1 Les grammaires de l’expression publique

L’analyse des grammaires de l’expression publique permet de pointer les compétences dont les citoyens font preuve et les contraintes auxquelles ils doivent faire face dans leurs discours afin de rendre leurs arguments convaincants. S’interroger sur les grammaires de l’expression publique c’est donc interroger les conditions de félicité d’un discours déployé dans l’espace public.

Le caractère public des discours, c’est-à-dire le fait qu’ils se déploient sous les yeux d’un Tiers, est un élément fondamental de la justification puisque dans un tel régime, c’est la présence d’un public qui contraint les locuteurs à user d’arguments partageables et valables en toute généralité. Le cas des courriers au maire de Lyon est spécifique : en évacuant la référence immédiate à un public toujours déjà-là, n’échappent-ils pas aux logiques de la justification ? L’absence de toute publicité faite aux courriers, et partant l’absence de Tiers témoins des écrits, n’est-elle pas rédhibitoire dans l’optique d’une analyse de ces courriers selon des régimes d’expression publique ? Ne faut-il pas au contraire penser ces écrits comme l’exemple type des situations dites dyadiques, c’est-à-dire des situations ou les acteurs se coordonnent sans faire référence à un Tiers ?
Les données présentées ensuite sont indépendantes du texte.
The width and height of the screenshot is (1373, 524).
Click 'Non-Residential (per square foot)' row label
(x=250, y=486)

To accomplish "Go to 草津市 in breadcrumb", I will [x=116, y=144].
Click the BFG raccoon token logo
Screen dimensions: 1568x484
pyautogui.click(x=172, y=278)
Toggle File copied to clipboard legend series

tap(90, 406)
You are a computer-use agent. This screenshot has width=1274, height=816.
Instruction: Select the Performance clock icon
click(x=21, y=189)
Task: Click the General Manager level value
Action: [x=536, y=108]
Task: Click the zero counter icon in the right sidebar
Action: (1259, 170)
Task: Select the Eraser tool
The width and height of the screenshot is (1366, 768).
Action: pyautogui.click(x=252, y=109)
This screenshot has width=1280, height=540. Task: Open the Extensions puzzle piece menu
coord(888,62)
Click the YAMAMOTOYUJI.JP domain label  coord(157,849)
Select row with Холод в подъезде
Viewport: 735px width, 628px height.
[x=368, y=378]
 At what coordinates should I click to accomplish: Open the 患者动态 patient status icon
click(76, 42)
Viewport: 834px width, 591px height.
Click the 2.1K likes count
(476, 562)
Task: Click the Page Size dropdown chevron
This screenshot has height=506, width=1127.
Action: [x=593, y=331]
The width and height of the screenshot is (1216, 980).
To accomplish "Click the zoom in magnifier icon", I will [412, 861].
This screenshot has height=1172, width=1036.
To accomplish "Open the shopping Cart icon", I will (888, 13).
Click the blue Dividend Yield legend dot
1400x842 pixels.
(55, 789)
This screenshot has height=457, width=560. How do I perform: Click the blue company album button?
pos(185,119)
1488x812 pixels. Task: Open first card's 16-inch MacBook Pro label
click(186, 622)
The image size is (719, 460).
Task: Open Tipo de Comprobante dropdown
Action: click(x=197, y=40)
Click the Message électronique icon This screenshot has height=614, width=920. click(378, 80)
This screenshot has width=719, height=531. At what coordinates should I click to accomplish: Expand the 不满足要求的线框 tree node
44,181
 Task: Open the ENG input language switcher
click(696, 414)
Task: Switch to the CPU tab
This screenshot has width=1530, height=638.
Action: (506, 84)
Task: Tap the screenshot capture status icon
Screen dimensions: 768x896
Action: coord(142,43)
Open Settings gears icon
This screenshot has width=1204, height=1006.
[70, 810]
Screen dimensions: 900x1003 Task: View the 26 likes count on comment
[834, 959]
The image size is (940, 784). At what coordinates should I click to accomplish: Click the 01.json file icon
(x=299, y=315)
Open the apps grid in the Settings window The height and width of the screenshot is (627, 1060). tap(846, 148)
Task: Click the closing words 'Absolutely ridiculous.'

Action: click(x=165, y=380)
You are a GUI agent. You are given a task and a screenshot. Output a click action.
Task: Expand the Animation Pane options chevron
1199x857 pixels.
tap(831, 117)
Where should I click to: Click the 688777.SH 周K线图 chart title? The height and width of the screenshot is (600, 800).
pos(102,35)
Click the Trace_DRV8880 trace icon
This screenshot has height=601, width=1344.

Ces questions, plutôt que de recevoir une réponse définitive, conduisent à revenir sur les différentes définitions que l’on peut donner du public. Dans La dénonciation puis dans De la justification, l’insistance est portée sur le Tiers comme entité impartiale et extérieure aux parties en débat. Il permet alors de pointer la dimension logique du Tiers comme instance qui contraint - dans une certaine mesure - les individus à offrir des énoncés partageables (A). Les analyses menées à propos des régimes de l’indignation, et plus encore de l’opinion et du partage permettent pour leur part de traiter de façon légèrement différente la présence de ce Tiers. La pluralité de ses incarnations mais aussi de ses formes (il n’est plus nécessairement extérieur aux individus en scène), son inscription dans des dispositifs (techniques et scéniques) conduisent à ouvrir la définition des situations publiques et à reconnaître dans les courriers adressés au maire des discours obéissant peu ou prou à des grammaires d’interpellation publique. Enfin, l’attention prêtée à la construction du système actanciel par les actants eux-mêmes permet de comprendre les disparités entre les différents courriers, certains locuteurs rehaussant les exigences de publicité alors que d’autres, en revanche, les minimisent (B). L’analyse de ces différents régimes permet ainsi d’introduire à une sociologie pragmatique mais aussi de préciser les contours d’un “régime d’interpellation”.